Stored data entries
----
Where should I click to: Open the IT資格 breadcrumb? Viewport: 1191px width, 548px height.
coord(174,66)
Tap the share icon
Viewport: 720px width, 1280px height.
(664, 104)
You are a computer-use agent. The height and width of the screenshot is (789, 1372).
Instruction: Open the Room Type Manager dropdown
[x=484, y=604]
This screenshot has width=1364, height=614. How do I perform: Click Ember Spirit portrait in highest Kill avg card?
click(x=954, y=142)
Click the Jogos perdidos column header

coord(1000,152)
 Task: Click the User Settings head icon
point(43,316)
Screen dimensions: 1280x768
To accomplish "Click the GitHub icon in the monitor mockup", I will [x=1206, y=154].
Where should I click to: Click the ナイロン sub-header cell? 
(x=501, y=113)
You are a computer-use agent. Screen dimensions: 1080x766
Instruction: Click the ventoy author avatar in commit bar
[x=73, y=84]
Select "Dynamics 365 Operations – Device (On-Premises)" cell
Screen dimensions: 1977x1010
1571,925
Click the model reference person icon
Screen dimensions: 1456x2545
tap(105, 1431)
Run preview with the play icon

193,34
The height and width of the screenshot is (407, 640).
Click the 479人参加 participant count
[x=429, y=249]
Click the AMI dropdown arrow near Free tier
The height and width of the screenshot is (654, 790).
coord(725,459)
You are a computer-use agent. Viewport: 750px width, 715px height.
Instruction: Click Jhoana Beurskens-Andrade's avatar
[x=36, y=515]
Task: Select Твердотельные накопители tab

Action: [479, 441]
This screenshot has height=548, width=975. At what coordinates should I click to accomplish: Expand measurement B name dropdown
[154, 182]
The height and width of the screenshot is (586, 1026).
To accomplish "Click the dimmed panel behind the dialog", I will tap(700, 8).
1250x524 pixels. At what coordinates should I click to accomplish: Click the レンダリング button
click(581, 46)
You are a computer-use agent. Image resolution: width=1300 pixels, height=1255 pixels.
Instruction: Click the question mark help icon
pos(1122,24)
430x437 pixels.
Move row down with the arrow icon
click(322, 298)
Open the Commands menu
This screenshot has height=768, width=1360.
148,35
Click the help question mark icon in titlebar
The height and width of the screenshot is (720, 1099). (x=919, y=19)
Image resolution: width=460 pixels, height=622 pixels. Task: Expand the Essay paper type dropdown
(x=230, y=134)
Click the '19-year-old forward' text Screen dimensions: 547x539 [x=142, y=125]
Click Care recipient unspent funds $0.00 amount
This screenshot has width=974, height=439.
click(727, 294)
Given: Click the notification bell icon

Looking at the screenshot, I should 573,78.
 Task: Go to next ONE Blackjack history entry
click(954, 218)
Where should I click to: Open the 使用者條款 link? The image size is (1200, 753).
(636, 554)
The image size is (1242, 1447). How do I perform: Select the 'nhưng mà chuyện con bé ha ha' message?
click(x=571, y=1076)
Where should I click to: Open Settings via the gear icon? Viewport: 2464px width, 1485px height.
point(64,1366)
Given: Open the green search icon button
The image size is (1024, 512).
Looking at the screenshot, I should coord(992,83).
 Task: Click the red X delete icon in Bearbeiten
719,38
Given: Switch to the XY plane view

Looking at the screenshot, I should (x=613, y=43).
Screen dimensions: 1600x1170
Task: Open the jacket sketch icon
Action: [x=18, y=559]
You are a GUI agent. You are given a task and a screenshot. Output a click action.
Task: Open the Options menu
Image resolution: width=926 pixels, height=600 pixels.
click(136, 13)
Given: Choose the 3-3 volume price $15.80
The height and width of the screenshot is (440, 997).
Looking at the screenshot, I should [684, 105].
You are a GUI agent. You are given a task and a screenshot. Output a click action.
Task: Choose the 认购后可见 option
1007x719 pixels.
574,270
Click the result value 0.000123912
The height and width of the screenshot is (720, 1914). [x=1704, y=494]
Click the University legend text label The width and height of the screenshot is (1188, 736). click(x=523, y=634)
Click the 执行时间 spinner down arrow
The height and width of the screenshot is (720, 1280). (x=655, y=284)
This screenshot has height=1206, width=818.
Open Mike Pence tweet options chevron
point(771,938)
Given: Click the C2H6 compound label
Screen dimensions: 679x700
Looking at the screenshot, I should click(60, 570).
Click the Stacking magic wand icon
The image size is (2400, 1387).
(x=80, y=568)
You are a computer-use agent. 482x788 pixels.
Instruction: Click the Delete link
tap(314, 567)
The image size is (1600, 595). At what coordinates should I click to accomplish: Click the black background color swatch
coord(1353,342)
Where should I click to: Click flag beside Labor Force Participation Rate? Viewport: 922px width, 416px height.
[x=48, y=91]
----
■ Exercise instructions
Retype the entries exactly; leave nothing out.

■ Reply to the task
Where should I click to: Open the IT資格 breadcrumb? Viewport: 1191px width, 548px height.
coord(174,66)
Tap the share icon
Viewport: 720px width, 1280px height.
(664, 104)
You are a computer-use agent. The height and width of the screenshot is (789, 1372).
Instruction: Open the Room Type Manager dropdown
[x=484, y=604]
This screenshot has width=1364, height=614. How do I perform: Click Ember Spirit portrait in highest Kill avg card?
click(x=954, y=142)
Click the Jogos perdidos column header

coord(1000,152)
 Task: Click the User Settings head icon
point(43,316)
Screen dimensions: 1280x768
To accomplish "Click the GitHub icon in the monitor mockup", I will [x=1206, y=154].
Where should I click to: Click the ナイロン sub-header cell? 
(x=501, y=113)
You are a computer-use agent. Screen dimensions: 1080x766
Instruction: Click the ventoy author avatar in commit bar
[x=73, y=84]
Select "Dynamics 365 Operations – Device (On-Premises)" cell
Screen dimensions: 1977x1010
1571,925
Click the model reference person icon
Screen dimensions: 1456x2545
tap(105, 1431)
Run preview with the play icon

193,34
The height and width of the screenshot is (407, 640).
Click the 479人参加 participant count
[x=429, y=249]
Click the AMI dropdown arrow near Free tier
The height and width of the screenshot is (654, 790).
coord(725,459)
You are a computer-use agent. Viewport: 750px width, 715px height.
Instruction: Click Jhoana Beurskens-Andrade's avatar
[x=36, y=515]
Task: Select Твердотельные накопители tab

Action: [479, 441]
This screenshot has height=548, width=975. At what coordinates should I click to accomplish: Expand measurement B name dropdown
[154, 182]
The height and width of the screenshot is (586, 1026).
To accomplish "Click the dimmed panel behind the dialog", I will tap(700, 8).
1250x524 pixels. At what coordinates should I click to accomplish: Click the レンダリング button
click(581, 46)
You are a computer-use agent. Image resolution: width=1300 pixels, height=1255 pixels.
Instruction: Click the question mark help icon
pos(1122,24)
430x437 pixels.
Move row down with the arrow icon
click(322, 298)
Open the Commands menu
This screenshot has height=768, width=1360.
148,35
Click the help question mark icon in titlebar
The height and width of the screenshot is (720, 1099). (x=919, y=19)
Image resolution: width=460 pixels, height=622 pixels. Task: Expand the Essay paper type dropdown
(x=230, y=134)
Click the '19-year-old forward' text Screen dimensions: 547x539 [x=142, y=125]
Click Care recipient unspent funds $0.00 amount
This screenshot has width=974, height=439.
click(727, 294)
Given: Click the notification bell icon

Looking at the screenshot, I should 573,78.
 Task: Go to next ONE Blackjack history entry
click(954, 218)
Where should I click to: Open the 使用者條款 link? The image size is (1200, 753).
(636, 554)
The image size is (1242, 1447). How do I perform: Select the 'nhưng mà chuyện con bé ha ha' message?
click(x=571, y=1076)
Where should I click to: Open Settings via the gear icon? Viewport: 2464px width, 1485px height.
point(64,1366)
Given: Open the green search icon button
The image size is (1024, 512).
Looking at the screenshot, I should coord(992,83).
 Task: Click the red X delete icon in Bearbeiten
719,38
Given: Switch to the XY plane view

Looking at the screenshot, I should (x=613, y=43).
Screen dimensions: 1600x1170
Task: Open the jacket sketch icon
Action: [x=18, y=559]
You are a GUI agent. You are given a task and a screenshot. Output a click action.
Task: Open the Options menu
Image resolution: width=926 pixels, height=600 pixels.
click(136, 13)
Given: Choose the 3-3 volume price $15.80
The height and width of the screenshot is (440, 997).
Looking at the screenshot, I should [684, 105].
You are a GUI agent. You are given a task and a screenshot. Output a click action.
Task: Choose the 认购后可见 option
1007x719 pixels.
574,270
Click the result value 0.000123912
The height and width of the screenshot is (720, 1914). [x=1704, y=494]
Click the University legend text label The width and height of the screenshot is (1188, 736). click(x=523, y=634)
Click the 执行时间 spinner down arrow
The height and width of the screenshot is (720, 1280). (x=655, y=284)
This screenshot has height=1206, width=818.
Open Mike Pence tweet options chevron
point(771,938)
Given: Click the C2H6 compound label
Screen dimensions: 679x700
Looking at the screenshot, I should click(60, 570).
Click the Stacking magic wand icon
The image size is (2400, 1387).
(x=80, y=568)
You are a computer-use agent. 482x788 pixels.
Instruction: Click the Delete link
tap(314, 567)
The image size is (1600, 595). At what coordinates should I click to accomplish: Click the black background color swatch
coord(1353,342)
Where should I click to: Click flag beside Labor Force Participation Rate? Viewport: 922px width, 416px height.
[x=48, y=91]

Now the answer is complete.